#### [EXTRACT TO READ]
-=-=-
So I poured myself a glass of wine, sat down at the computer, and began The Great Facebook Purge. It was slow going at first, because I felt so guilty about possibly hurting people's feelings.

But Dr. Pamela Rutledge, director of the Media Psychology Research Center, reminded me that people aren't notified when you unfriend them. And anyone you unfriend can still see any posts you choose to share publicly, like the articles that I write, so they can still keep tabs on your professional progress if you choose to let them.

"Likely, they will never notice," she assured me — particularly since I was planning to cull mostly casual acquaintances. "Most people only respond to things in their feed. They don't go searching for information except about their immediate family and closest friends."

Of course, by writing about this and sharing it publicly, I realize I'm inviting everyone to click on my profile page and check to see if they've been unfriended. If we were "friends," and you see that you've been cut, please know it's not necessarily you; it's me. I'm trying to manage my social media by setting personal and professional boundaries, and I would still love to connect on LinkedIn. I'm considering creating a professional Facebook page solely for networking. And we'll always have Instagram.
-=-=-
#### [DIRECTION A]
In the passage about the Facebook purge, what organization does Dr. Pamela Rutledge direct?
#### [DIRECTION B]
Switch "wine" to "tea" and give the stretch from "So I poured" through "hurting people's feelings." of the passage about the Facebook purge.
#### [DIRECTION C]
List every social media platform named in the passage about the Facebook purge.

#### [DATA SECTION]
-=-=-
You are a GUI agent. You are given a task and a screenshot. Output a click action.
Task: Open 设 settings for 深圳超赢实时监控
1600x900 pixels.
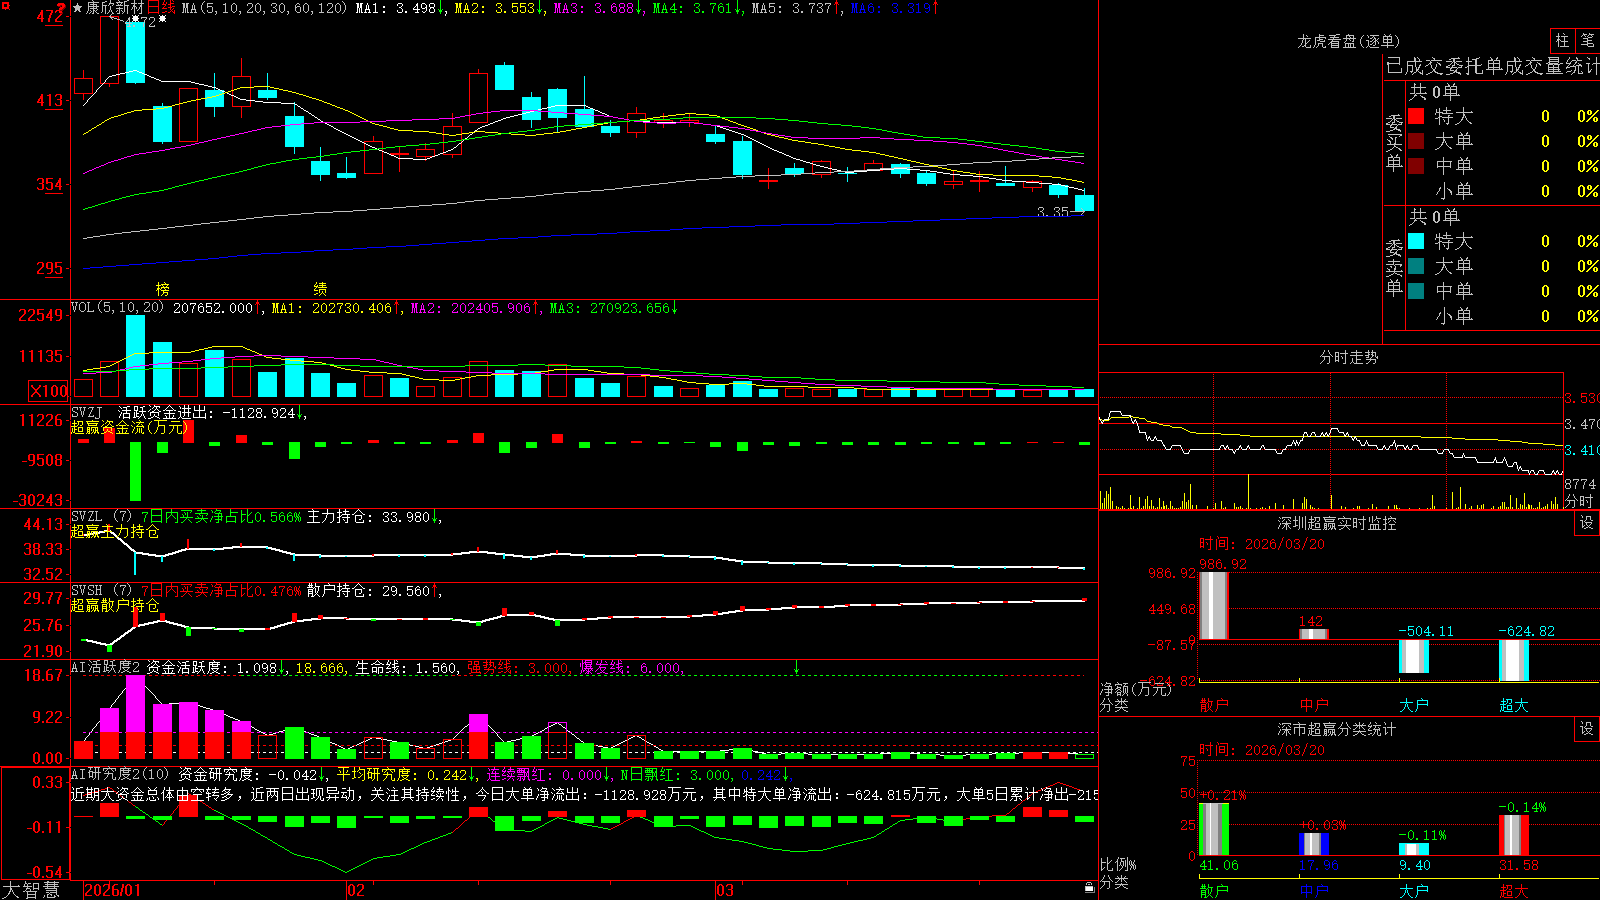[1587, 523]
-=-=-
#### [CORRECT RESULT A]
The Media Psychology Research Center.

#### [CORRECT RESULT B]
So I poured myself a glass of tea, sat down at the computer, and began The Great Facebook Purge. It was slow going at first, because I felt so guilty about possibly hurting people's feelings.

#### [CORRECT RESULT C]
Facebook, LinkedIn, Instagram